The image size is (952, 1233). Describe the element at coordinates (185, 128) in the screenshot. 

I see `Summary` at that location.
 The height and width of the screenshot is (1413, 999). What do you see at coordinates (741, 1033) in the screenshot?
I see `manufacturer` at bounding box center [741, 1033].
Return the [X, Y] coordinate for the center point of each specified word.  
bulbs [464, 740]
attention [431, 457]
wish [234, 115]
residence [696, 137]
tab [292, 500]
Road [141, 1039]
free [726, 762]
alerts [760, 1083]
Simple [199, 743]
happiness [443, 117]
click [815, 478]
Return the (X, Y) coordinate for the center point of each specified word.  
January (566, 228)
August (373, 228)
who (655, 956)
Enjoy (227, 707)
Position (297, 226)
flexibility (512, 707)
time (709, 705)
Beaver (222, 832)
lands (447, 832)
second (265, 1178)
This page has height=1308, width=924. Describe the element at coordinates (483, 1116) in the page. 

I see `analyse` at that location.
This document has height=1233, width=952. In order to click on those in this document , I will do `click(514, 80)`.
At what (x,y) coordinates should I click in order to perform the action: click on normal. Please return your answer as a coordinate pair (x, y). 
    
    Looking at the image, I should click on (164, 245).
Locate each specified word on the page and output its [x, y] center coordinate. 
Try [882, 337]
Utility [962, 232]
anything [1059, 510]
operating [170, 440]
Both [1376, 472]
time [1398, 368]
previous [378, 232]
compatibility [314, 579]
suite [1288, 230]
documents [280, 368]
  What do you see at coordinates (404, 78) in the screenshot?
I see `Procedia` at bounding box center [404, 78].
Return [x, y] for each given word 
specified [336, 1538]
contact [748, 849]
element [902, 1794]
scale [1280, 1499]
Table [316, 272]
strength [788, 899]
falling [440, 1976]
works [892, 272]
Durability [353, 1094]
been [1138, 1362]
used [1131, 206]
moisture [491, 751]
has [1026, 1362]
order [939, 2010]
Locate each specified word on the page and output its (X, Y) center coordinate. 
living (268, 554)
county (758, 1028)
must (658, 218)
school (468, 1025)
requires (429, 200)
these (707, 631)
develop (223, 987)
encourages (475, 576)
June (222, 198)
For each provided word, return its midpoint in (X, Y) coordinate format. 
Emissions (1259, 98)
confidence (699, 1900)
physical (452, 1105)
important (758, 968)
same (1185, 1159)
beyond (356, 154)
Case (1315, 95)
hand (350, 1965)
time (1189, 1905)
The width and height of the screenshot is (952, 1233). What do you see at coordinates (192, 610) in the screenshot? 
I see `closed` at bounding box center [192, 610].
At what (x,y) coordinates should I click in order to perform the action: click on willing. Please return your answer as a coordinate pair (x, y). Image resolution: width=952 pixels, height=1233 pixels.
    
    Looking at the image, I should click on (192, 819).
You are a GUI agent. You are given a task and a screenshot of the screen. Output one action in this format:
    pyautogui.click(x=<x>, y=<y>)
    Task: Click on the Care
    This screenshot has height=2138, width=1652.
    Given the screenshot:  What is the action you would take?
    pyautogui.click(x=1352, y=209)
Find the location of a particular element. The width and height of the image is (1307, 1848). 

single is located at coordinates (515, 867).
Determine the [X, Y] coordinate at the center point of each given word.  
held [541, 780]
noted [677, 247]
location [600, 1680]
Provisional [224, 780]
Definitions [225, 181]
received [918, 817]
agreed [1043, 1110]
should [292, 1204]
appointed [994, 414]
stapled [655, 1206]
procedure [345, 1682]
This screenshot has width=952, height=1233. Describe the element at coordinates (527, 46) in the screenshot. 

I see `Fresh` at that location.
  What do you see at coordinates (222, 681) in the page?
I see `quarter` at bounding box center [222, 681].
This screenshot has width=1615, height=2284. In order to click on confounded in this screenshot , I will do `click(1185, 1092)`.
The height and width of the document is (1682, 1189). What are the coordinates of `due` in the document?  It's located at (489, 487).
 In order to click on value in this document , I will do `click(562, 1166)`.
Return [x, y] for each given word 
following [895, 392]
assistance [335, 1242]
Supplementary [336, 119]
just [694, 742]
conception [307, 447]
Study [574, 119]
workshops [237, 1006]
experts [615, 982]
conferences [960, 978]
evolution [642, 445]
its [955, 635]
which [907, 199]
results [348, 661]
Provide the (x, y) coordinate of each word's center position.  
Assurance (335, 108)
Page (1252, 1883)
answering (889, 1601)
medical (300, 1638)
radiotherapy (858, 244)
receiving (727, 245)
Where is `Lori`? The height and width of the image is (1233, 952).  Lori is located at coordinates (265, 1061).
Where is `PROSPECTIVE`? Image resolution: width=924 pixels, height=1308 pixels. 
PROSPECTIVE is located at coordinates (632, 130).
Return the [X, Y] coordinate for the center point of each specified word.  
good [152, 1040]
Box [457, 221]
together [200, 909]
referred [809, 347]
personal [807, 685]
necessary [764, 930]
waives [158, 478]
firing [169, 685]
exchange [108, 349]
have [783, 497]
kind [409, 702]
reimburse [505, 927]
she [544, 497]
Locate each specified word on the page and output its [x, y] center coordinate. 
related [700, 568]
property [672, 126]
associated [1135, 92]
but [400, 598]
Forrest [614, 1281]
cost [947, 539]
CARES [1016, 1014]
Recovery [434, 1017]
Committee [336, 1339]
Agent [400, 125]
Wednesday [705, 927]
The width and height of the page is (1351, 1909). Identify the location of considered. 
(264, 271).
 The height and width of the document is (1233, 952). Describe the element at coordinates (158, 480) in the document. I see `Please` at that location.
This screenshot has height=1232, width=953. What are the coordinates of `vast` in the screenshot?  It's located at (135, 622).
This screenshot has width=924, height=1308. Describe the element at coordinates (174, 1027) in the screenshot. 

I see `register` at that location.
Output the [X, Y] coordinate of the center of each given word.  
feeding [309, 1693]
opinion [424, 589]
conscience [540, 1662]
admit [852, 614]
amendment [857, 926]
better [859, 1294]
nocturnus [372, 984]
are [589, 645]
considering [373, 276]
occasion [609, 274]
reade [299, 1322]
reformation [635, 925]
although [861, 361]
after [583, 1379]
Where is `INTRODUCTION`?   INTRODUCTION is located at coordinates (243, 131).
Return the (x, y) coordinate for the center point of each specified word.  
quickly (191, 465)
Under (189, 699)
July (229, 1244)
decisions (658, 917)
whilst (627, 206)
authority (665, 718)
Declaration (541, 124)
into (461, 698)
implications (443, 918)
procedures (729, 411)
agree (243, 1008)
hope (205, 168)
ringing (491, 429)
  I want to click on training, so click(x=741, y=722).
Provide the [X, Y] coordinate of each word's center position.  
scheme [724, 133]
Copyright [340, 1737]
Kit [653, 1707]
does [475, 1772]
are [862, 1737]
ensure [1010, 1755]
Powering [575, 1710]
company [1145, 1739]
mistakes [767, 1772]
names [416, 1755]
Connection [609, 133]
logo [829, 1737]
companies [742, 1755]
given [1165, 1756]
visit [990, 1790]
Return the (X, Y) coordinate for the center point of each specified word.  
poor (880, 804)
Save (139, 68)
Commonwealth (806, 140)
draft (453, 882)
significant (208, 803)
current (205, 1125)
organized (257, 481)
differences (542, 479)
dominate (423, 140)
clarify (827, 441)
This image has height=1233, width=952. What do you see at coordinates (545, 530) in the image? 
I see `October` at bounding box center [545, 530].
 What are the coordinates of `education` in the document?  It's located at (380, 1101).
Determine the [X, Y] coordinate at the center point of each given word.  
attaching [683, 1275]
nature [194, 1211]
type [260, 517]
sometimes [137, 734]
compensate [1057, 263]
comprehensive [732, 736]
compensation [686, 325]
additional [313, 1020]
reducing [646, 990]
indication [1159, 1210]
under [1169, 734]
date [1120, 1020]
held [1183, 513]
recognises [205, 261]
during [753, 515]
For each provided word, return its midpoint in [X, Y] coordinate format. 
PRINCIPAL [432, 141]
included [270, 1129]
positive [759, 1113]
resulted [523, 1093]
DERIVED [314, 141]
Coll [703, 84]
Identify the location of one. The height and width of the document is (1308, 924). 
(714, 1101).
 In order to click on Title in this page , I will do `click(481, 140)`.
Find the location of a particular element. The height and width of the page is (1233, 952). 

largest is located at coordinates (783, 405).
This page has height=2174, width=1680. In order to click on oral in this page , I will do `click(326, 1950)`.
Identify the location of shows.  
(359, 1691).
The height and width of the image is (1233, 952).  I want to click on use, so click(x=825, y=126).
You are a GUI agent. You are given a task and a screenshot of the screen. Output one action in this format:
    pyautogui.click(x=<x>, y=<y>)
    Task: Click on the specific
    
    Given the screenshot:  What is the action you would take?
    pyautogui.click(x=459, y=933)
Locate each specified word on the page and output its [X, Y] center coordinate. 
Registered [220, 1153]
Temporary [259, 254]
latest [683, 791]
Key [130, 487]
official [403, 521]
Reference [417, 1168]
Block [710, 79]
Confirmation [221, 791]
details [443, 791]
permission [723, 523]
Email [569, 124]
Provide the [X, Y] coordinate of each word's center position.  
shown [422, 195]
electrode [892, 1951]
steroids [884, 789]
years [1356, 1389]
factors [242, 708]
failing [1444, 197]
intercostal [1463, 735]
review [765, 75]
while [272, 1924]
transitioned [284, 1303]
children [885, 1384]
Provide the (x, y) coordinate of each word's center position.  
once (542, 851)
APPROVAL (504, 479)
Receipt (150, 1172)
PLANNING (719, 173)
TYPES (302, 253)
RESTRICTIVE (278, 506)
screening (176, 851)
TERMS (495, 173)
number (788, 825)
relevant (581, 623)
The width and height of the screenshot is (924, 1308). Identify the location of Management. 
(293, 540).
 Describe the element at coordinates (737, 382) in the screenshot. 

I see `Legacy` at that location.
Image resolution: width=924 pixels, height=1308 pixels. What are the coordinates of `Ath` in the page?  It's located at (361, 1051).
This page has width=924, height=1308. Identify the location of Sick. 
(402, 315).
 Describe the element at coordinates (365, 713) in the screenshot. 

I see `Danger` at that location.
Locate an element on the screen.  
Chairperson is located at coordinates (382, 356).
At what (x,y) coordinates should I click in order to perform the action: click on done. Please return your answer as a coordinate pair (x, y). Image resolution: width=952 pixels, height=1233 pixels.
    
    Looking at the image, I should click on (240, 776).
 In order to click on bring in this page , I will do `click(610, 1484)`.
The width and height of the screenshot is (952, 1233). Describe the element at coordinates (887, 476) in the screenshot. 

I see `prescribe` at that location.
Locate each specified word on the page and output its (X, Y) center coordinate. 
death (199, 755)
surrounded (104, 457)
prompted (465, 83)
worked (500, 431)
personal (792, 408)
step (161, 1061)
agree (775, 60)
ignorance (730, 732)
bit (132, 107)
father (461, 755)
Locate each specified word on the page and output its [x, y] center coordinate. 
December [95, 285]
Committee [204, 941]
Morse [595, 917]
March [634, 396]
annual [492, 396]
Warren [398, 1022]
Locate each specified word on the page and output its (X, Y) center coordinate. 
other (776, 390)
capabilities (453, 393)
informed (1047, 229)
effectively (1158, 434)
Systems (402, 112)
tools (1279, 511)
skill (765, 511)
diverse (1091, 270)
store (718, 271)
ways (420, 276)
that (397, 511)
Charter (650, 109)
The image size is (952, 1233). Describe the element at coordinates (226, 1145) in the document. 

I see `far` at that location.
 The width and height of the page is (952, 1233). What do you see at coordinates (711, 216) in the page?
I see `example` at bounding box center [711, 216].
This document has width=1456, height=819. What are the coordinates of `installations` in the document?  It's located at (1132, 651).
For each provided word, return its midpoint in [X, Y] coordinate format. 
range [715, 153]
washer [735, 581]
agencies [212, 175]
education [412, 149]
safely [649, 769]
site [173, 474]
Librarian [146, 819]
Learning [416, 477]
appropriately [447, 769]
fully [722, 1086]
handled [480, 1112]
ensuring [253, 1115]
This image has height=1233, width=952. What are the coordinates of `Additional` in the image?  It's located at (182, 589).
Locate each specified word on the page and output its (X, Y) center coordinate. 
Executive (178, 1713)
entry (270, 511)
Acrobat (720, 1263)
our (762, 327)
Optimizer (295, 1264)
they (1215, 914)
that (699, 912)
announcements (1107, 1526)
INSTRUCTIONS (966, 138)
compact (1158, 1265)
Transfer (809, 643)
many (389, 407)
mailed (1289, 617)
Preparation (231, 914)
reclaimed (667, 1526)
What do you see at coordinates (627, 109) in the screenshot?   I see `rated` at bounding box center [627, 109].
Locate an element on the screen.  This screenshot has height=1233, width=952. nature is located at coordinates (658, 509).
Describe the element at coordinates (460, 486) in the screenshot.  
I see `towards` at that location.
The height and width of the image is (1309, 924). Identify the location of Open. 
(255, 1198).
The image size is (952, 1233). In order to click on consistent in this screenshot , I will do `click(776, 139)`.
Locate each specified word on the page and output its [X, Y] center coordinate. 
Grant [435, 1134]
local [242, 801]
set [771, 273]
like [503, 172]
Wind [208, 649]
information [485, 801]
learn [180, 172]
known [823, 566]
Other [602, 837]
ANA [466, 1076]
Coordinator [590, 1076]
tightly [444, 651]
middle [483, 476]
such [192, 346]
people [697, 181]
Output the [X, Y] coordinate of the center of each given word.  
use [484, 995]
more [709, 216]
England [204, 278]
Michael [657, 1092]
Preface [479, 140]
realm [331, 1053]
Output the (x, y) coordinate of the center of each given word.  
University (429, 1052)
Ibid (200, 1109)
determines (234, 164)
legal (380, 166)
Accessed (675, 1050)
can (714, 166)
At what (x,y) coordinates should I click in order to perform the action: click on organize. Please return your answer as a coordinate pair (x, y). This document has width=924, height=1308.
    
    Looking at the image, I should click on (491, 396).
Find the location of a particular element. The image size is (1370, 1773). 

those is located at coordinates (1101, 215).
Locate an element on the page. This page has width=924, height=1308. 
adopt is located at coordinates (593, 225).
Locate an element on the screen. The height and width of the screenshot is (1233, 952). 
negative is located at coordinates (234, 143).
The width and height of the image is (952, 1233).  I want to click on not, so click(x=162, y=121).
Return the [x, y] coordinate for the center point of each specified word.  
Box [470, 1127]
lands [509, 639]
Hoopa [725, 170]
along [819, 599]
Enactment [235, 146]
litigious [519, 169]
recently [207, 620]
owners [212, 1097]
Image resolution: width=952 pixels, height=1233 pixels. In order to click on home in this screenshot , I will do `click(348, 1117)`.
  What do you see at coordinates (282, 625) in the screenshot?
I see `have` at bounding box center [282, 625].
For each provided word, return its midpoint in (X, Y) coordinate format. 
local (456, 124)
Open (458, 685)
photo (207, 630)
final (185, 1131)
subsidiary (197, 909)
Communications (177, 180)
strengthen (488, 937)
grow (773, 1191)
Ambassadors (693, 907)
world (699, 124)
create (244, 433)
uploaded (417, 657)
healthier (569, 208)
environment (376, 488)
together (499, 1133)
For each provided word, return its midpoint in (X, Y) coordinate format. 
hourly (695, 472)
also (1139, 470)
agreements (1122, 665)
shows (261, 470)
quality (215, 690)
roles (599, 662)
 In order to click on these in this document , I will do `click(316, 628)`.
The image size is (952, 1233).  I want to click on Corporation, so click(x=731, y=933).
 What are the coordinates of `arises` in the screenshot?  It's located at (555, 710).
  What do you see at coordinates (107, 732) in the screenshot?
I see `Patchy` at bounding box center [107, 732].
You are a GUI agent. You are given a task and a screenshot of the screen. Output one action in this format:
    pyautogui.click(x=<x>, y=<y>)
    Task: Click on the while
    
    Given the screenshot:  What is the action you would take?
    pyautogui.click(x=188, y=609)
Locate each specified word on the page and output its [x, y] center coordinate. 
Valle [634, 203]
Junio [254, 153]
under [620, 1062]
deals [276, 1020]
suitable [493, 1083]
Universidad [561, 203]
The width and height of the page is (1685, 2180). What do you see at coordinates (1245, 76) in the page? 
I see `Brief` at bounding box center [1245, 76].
|---|
> [Short exercise] In the records from the line with "Block [710, 79]" up to and including the line with "transitioned [284, 1303]", change "coordinate" to "point" and give those lines again with nothing else altered.

> [Exercise output]
Block [710, 79]
Confirmation [221, 791]
details [443, 791]
permission [723, 523]
Email [569, 124]
Provide the [X, Y] point of each word's center position.  
shown [422, 195]
electrode [892, 1951]
steroids [884, 789]
years [1356, 1389]
factors [242, 708]
failing [1444, 197]
intercostal [1463, 735]
review [765, 75]
while [272, 1924]
transitioned [284, 1303]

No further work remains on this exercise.